She watched with great unease as he set off along the path. Surely he didn’t believe what she had just told him about the monkey daemon, or he wouldn’t walk so recklessly up to the cave.
Actually, Will felt very nervous. All his senses seemed to be clarified, so that he was aware of the tiniest insects drifting in the sun shafts and the rustle of every leaf and the movement of the clouds above, even though his eyes never left the cave mouth.
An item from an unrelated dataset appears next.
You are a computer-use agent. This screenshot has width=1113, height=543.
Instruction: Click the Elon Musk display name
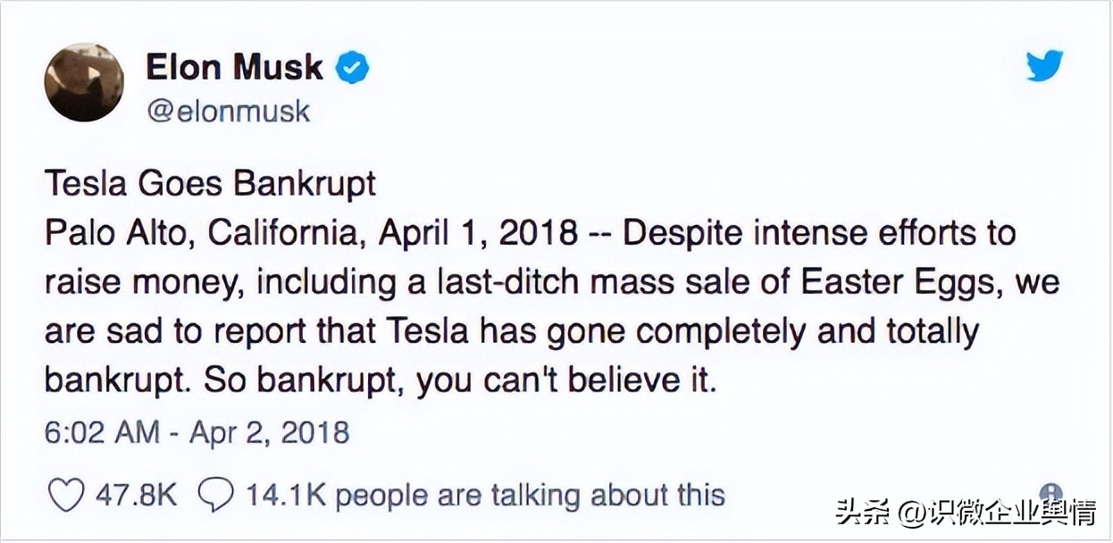tap(234, 67)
"Balthamos," he whispered, and the angel daemon flew to his shoulder as a bright-eyed small bird with red wings. "Keep close to me, and watch that monkey."
"Then look to your right," said Balthamos tersely.
And Will saw a patch of golden light at the cave mouth that had a face and eyes and was watching them. They were no more than twenty paces away. He stood still, and the golden monkey turned his head to look in the cave, said something, and turned back.
Will felt for the knife handle and walked on.
When he reached the cave, the woman was waiting for him.
She was sitting at her ease in the little canvas chair, with a book on her lap, watching him calmly. She was wearing traveler’s clothes of khaki, but so well were they cut and so graceful was her figure that they looked like the highest of high fashion, and the little spray of red
blossom she’d pinned to her shirtfront looked like the most elegant of jewels. Her hair shone and her dark eyes glittered, and her bare legs gleamed golden in the sunlight.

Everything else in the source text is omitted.